Independent - doesn't the church have the sword of laban in a vault or something? it would be interesting if they let scientists analyze it wouldn't it?

Salt Lake City, UT

I've never seen the plates or hefted them either, but I know they are real.

brookings, SD

What is the sword of laban? Just asking.

Charlottesville, VA

No, ex missionary, you've failed to distinguish between Mormon myths and the actual doctrines of Mormonism. Perhaps that's why you now identify as an "ex."

By the way, isn't it funny that Joseph Smith made up a story about ancient peoples from Jerusalem keeping their religious records on metal plates bound together by rings and sealing portions of them, none of which anyone at the time had ever heard of, and happened to be right? Weird coincidence, I guess.

Layton, UT

Gentile - Read the Book of Mormon and you will quickly find out.

Sugar City, ID

This doesn't prove the Book of Mormon to be true, but ever since the Book of Mormon was first published, the claim about metal plates has been mocked and used as an evidence that the Book of Mormon isn't what it claims to be. Now that other matal plates have been discovered, the mockers will go into denial and say it doesn't mean anything. On another comment board, someone even said that this latest discovery is a hoax put there by Mormons! "The place called Nahom" and "chiasmus" and so many other supporting evidences cause the mockers to go into denial. Their minds are made up. Why confuse them with the facts?

Salt Lake City, Utah

Re: ex missionary

If the sword of Laban were in a vault and if it were to be analyzed by scientists it wouldn't change the testimony of a single believer, and it wouldn't convert a single ex-member.

Liberal Ted
Salt Lake City, UT

It will be interesting to see what the experts are able to figure out. Hopefully they're not forgeries. But the way this world is, there is always that chance. We'll just have to wait and see.

ex missionary
Sandy, UT

Ah, thanks chachi, I was confusing it with the peep stone JS purportedly used to translate the BOM. It was Brigham Young that related an experience about the sword of Laban being in a cavern in Cumorah.

Two other notes -
Myths and doctrines are hard to distinguish in mormonism because, apart from the articles of faith, there is nothing to distinguish the two. Scripture is open to interpretation. Words of the prophets are often later dismissed with the phrase "he was speaking as a man". The content of lesson manuals evolves over time. The Church Handbook of Instructions evolves over time. People often say the gospel doesn't change but ask two mormons to define the gospel and you'll get two different answers.

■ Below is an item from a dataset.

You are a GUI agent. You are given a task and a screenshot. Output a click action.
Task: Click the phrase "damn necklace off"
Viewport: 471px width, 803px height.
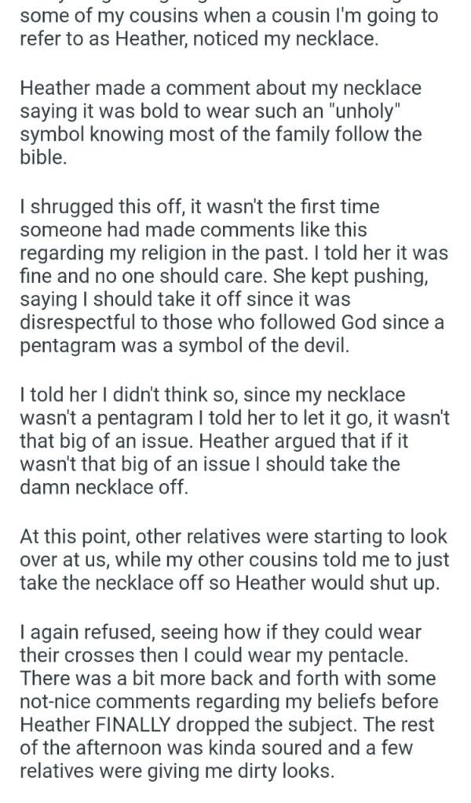104,486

I'm "ex" because I don't believe in God. Not because of some minutiae of mormon legend but thanks for trying to represent who I am for me in a public forum, I always appreciate that kind of audacity.

Layton, UT

The significance of a find like this is not lost on faithful LDS, but it doesn't really mean much in terms belief. Even if the gold plates were found here in the Americas, and for that matter, the sword of Laban, and the skull of a curelom, and a horse and chariot, or the exact location of the city of Zarahemla--the naysayers will still find a reason not to believe. It is because belief in scripture should never be based solely upon archaeology or for that matter physical evidences. Even spiritual evidence, insights and impressions felt from God, only go so far. Ultimately the ability to believe in scriptures comes with a willingness to believe--an active choice to be open to the possibility of Divine guidance in life.

Though signs and wonders abound, there will always be those who refuse to believe simply because they don't want to. So cherish these days when we don't have evidence. They are days of grace.

Phoenix, AZ

Perhaps these plates are related to the Kinderhook plates.